Cooking good food doesn’t only take time and skill and a pinch of practice but also a good sense of taste. Creating and re-creating foods is probably one of the most interesting skills we humans have come up with.
With that in mind, could a robot ever learn to cook like a human?
MIT thinks so and it has even published a new study titled “How to make a pizza: Learning a compositional layer-based GAN model“, which explores how machine learning can be trained to ‘look’ at a dish and then come up with a step-by-step guide on how to re-create it.
The project has been dubbed PizzaGAN (GAN stands for Generative Adversarial Network) and it uses, of course, pizza, to demonstrate the network’s abilities.
Because pizza is made by layering different types of ingredients, the researchers taught the machine how to dissect images of pizza in order to identify the different ingredients.
The researchers created a dataset of 5,500 images of pizza taken from a clip art batch.

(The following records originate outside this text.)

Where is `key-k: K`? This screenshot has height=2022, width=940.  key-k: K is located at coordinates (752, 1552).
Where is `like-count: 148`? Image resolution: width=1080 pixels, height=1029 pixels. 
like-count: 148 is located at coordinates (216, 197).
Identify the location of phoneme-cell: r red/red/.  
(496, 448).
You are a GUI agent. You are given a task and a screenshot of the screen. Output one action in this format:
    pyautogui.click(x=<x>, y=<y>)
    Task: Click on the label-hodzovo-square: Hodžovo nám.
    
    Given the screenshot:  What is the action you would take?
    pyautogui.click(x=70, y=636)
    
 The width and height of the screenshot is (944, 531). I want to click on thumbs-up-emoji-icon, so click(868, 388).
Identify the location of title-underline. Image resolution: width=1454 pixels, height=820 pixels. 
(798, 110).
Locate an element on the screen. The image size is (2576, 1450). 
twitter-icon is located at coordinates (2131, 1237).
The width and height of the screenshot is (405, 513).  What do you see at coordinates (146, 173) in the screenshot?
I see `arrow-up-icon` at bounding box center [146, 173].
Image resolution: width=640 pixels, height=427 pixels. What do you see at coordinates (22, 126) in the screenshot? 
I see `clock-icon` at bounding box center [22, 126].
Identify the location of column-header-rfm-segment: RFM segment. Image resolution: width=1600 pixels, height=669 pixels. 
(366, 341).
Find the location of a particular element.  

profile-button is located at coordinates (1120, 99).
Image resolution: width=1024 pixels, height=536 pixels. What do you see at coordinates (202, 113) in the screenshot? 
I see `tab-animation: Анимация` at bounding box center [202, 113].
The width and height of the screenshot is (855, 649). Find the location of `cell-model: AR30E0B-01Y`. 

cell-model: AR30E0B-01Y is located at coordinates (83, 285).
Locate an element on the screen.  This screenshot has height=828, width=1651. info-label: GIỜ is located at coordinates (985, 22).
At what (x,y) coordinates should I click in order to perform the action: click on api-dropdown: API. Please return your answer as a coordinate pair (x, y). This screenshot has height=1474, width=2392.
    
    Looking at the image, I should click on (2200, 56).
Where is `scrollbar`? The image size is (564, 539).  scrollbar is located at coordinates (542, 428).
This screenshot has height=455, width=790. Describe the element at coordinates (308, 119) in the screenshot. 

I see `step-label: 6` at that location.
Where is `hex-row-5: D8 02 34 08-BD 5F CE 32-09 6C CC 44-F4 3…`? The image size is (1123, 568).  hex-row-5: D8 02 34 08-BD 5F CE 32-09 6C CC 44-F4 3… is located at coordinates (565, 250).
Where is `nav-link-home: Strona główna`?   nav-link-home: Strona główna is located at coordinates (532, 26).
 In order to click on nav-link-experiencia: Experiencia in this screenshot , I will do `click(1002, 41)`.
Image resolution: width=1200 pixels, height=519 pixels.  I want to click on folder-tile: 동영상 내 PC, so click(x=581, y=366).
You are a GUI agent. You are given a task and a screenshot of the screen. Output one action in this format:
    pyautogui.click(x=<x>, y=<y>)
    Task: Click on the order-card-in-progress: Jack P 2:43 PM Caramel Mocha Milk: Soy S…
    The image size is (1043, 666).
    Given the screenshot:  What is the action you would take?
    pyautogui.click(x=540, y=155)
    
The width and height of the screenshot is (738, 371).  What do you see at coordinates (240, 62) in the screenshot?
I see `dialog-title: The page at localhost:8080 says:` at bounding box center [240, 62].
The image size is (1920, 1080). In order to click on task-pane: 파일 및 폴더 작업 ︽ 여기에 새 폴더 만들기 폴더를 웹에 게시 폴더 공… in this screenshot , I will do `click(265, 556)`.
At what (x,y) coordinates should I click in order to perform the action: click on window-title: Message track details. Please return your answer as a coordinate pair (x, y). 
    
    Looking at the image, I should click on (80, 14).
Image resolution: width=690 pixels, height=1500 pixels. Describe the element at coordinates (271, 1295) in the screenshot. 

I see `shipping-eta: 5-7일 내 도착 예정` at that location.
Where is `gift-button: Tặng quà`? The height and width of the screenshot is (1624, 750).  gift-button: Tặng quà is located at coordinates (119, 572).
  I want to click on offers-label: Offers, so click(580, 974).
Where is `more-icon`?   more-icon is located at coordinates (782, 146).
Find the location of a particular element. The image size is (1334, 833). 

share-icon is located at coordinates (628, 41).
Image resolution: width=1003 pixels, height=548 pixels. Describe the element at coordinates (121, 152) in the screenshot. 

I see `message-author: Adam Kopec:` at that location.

Next, they spent some quality time creeping around the #pizza hashtag on Instagram for some real-life examples that maxed out at 9,213 images.
These images were then fed to the machine and the researchers trained it how to add or subtract every individual ingredient, and to subsequently create a synthesized image.
They then created a different model that detected the toppings the machine could see and then could predict the order they were sprinkled over the pizza crust during the cooking process by calculating depth.
The MIT researchers received their best results from the synthetic dataset but the overall results were pretty accurate, according to them.
The idea behind the project is that, after some tweaks, the networks could simply scan a photo of a dish and then deliver an accurate recipe with step-by-step instructions based only on what it can see.
The team behind PizzaGAN added that the networks could be used in completely different contexts as well.
“Though we have evaluated our model only in the context of pizza, we believe that a similar approach is promising for other types of foods that are naturally layered such as burgers, sandwiches, and salads,” the MIT team said. “It will be interesting to see how our model performs on domains such as digital fashion shopping assistants, where a key operation is the virtual combination of different layers of clothes.”
At its core, the research shows us that we can make AI tell the difference between what it might initially see as just a pile of random ingredients and a delicious pizza, with all that a pizza actually entails.